## Assignment
Transcribe everything from the line containing "Identify the location" down to the line containing "(344, 464).", both of those lines included, leaving out the pictures.

## Data provided
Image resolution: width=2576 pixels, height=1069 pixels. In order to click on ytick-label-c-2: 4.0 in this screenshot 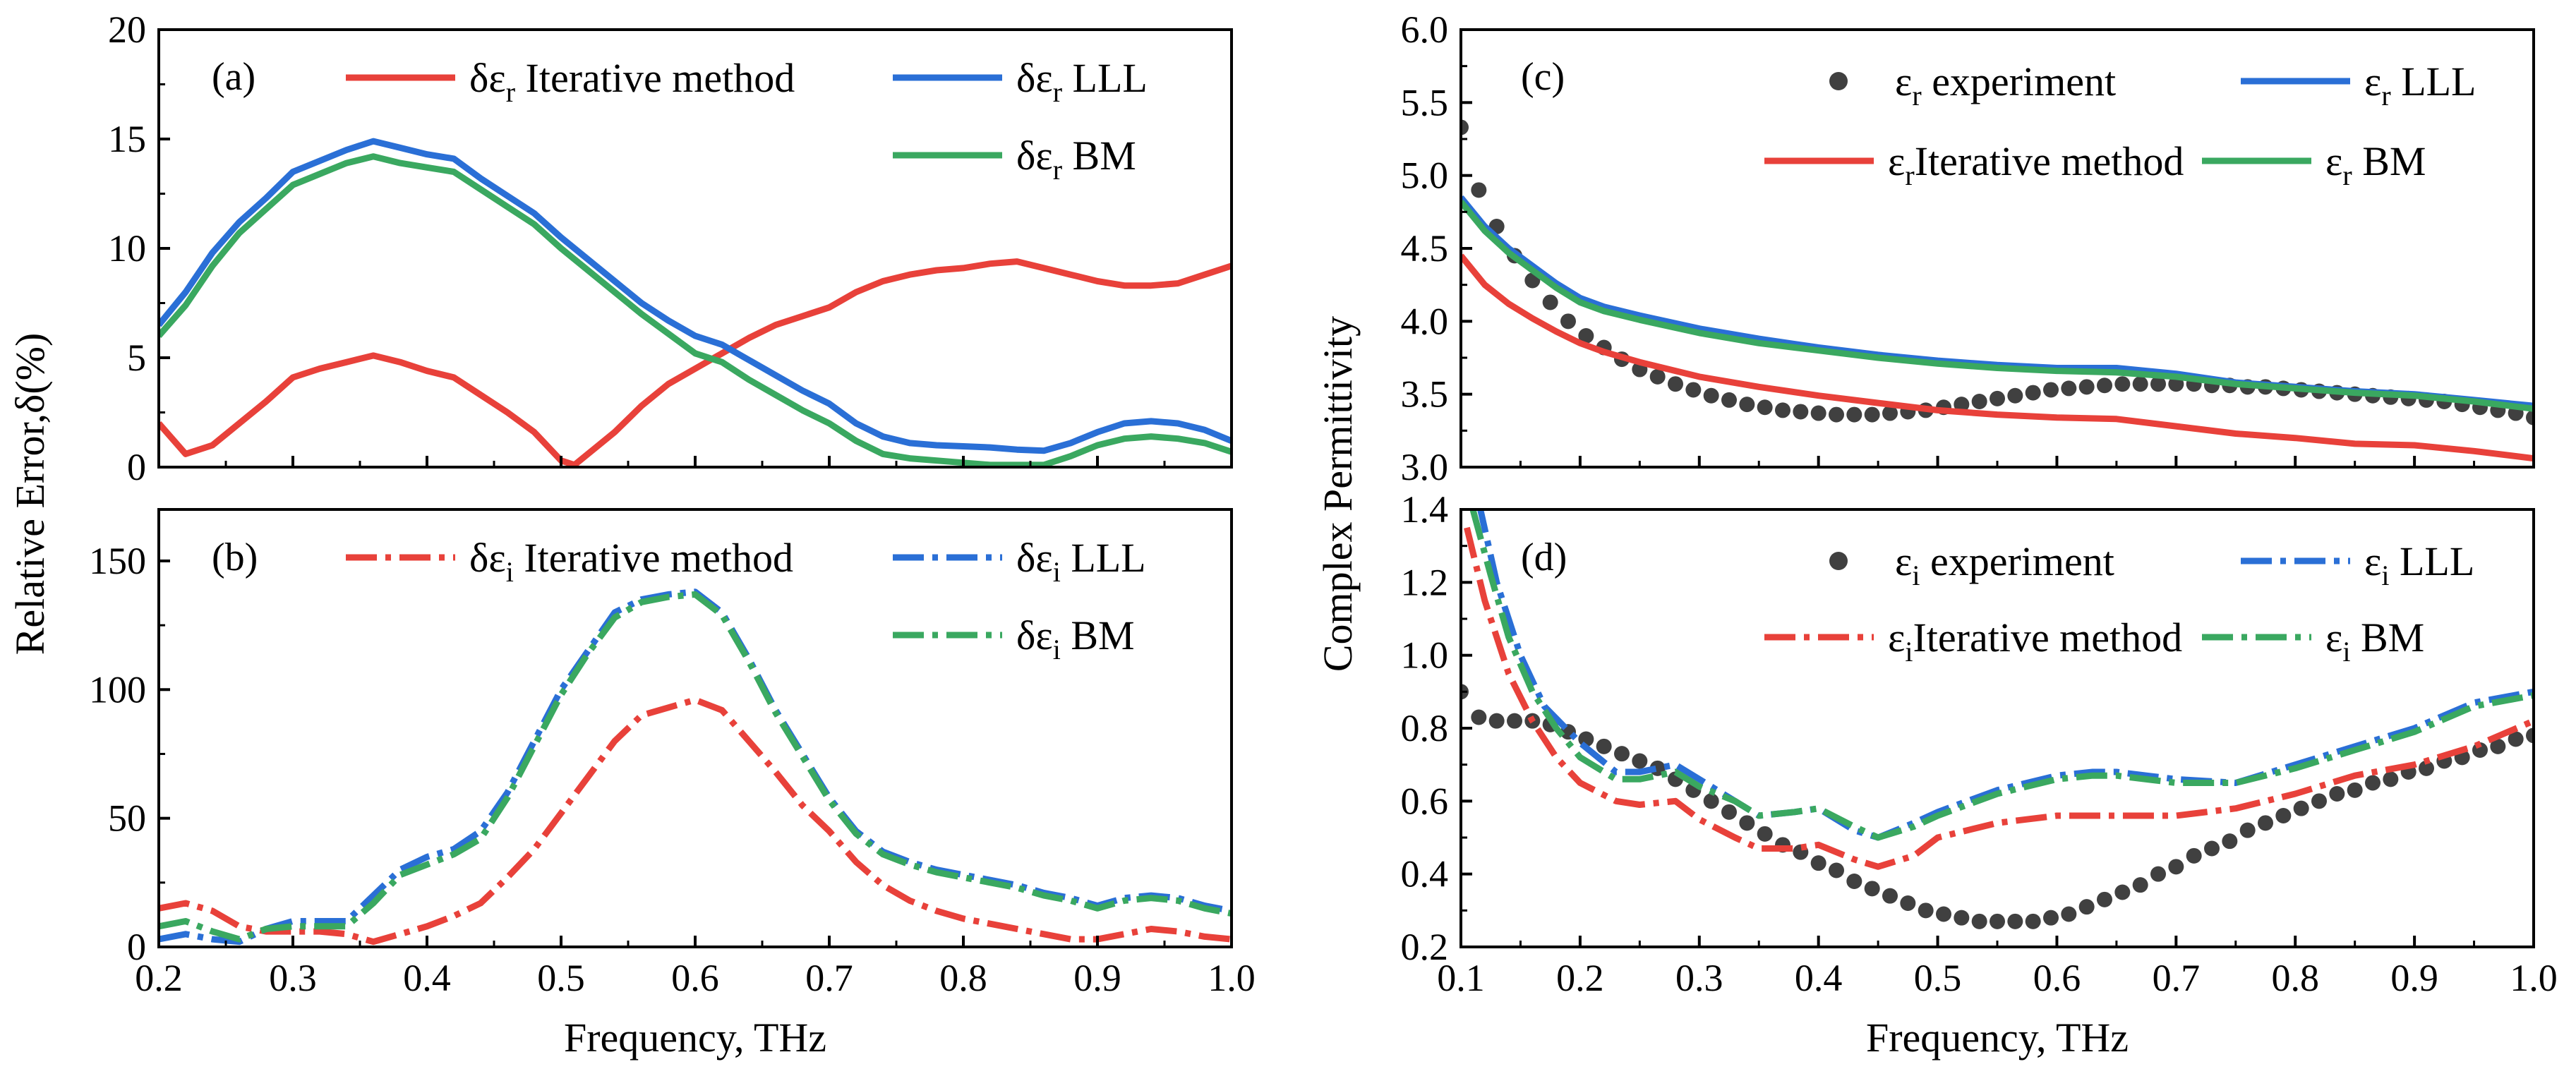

...

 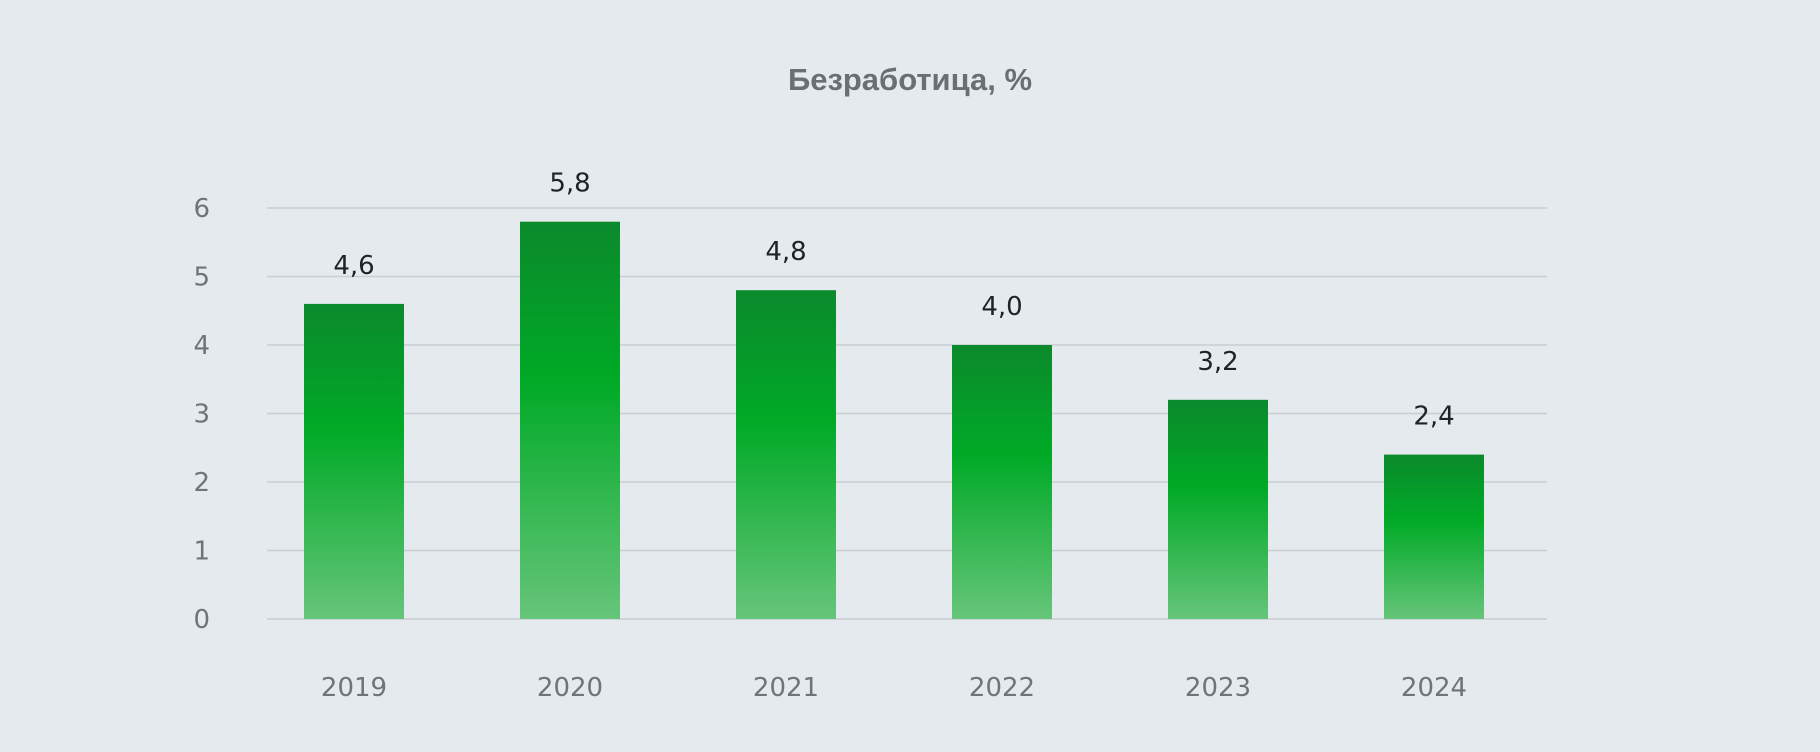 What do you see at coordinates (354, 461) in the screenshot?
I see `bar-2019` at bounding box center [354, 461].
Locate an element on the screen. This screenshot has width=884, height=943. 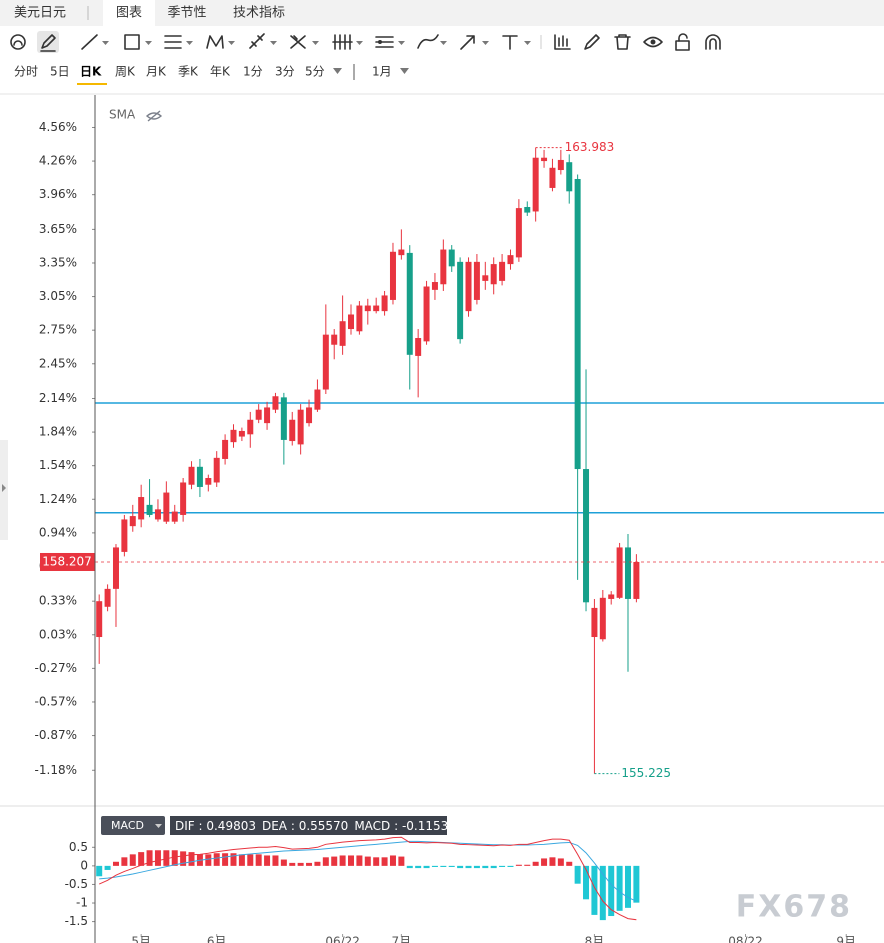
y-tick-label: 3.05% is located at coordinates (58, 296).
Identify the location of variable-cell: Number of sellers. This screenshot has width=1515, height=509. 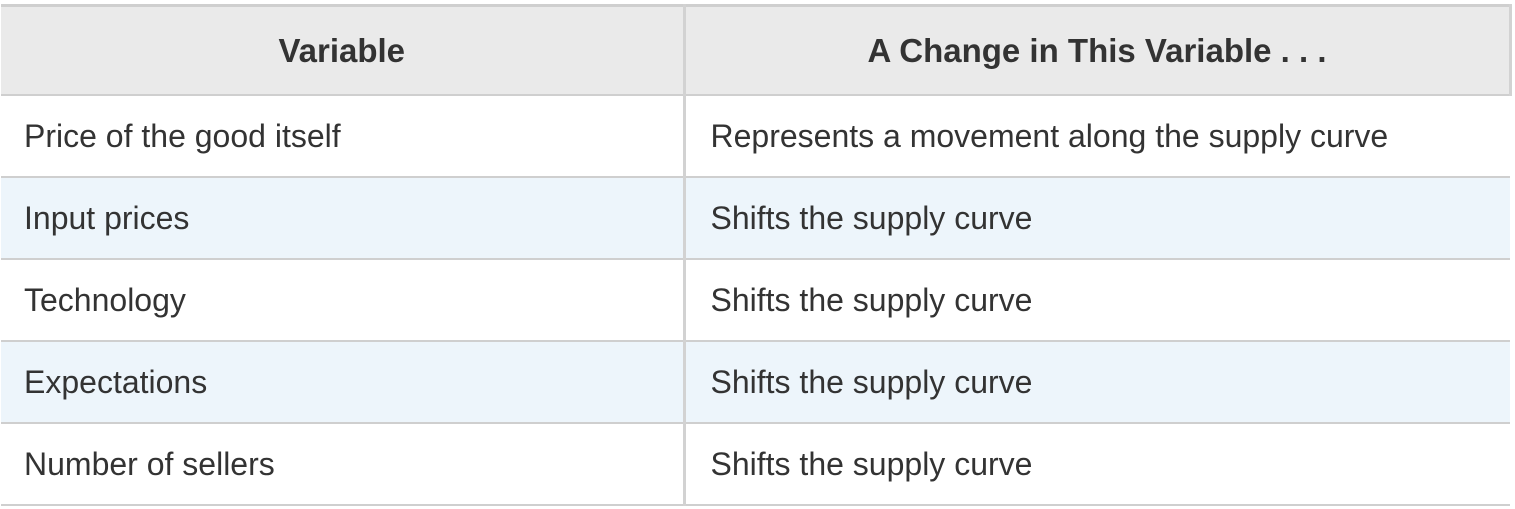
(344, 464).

## Solved problem
Identify the location of variable-cell: Number of sellers. This screenshot has width=1515, height=509. 
(344, 464).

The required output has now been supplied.